--- TO DO ---
1. Answer these questions using the blog passage:
(a) About how many years has the writer been putting out words, according to the passage?
(b) As what kind of character did the example player start playing?
(c) Which WoW Insider column does the passage mention?
2. Copy word for word everything in the records from the line containing "1024x798 pixels. At" down to the line containing "pyautogui.click(x=10, y=125)", including both of those lines.

I don’t mean in-game, but in the Blogospheric Echo Chamber(1) that we all operate within. There are themes, observations, and opinions that keep coming back. Sometimes, even on the same blog.

I’ve been hard on myself, trying not to be one of those blogs, where occasionally I circle back onto a topic and retread it. Though, of course. when you’ve dropped as many words as I have over the last dozen or so years(2), you’re bound to hit on similar things eventually. Hell, I’ll wager that I’ve used the title of this article before(3).

That being said, one does expect other long-timers – as few of them left that still blog –  to also remember how things were and not start going on about how this is neat or that is bad without realizing that it’s nothing new.

The same can not be said for players that aren’t, exactly, new, but haven’t been here for the duration. Say, that guy that started playing as a Panda rogue and just now discovered something that old timers would recognize as a riff on Reforging, for example, but which they feel is a Significant Discovery.

It is hard not to be cynical about this. How it seems that the only thing that you can count on is that someone else is getting mileage off of something that you’ve seen others – or yourself! – writing about years ago.

But how can this be avoided? You can’t just yell at people to do better research. First of all, how would they? Are we literally expecting them to go back and re-read all of Big Red Kitty before having an opinion on Beastmastery Hunters?  I mean, assuming it was possible, which I don’t think it is?  Heck, you can’t even point people to go read back-issues of WoW Insider’s Guild Watch column to get an example of “your guild’s not as bad as you think, this shit was happening long ago.”

--- DATASET EXCERPTS ---
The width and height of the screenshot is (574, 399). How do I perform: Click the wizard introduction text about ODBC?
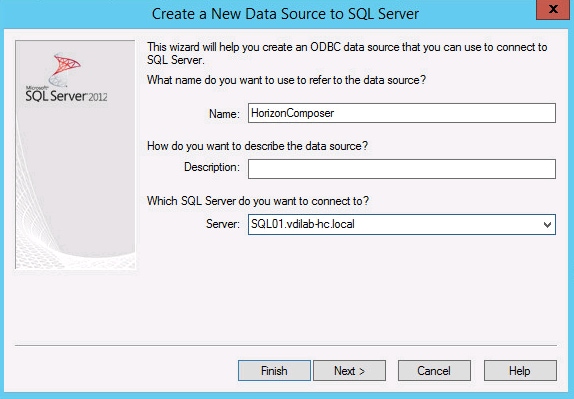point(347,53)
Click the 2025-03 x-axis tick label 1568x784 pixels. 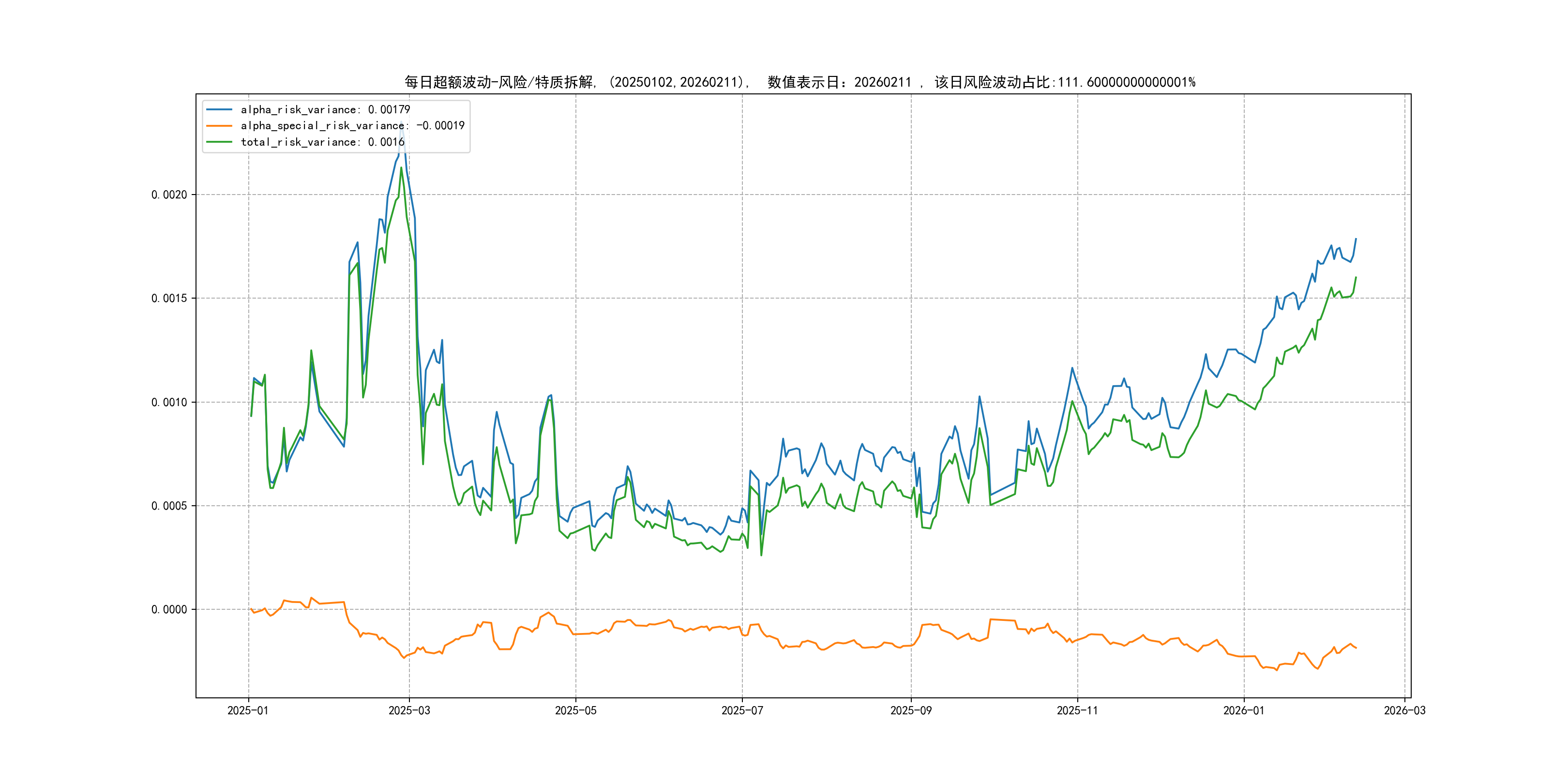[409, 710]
==
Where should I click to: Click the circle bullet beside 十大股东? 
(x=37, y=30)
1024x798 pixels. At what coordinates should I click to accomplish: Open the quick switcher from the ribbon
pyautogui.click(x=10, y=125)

--- RESPONSE LIST ---
1.
(a) A dozen or so years.
(b) A Panda rogue.
(c) Guild Watch.

2.
1024x798 pixels. At what coordinates should I click to accomplish: Open the quick switcher from the ribbon
pyautogui.click(x=10, y=125)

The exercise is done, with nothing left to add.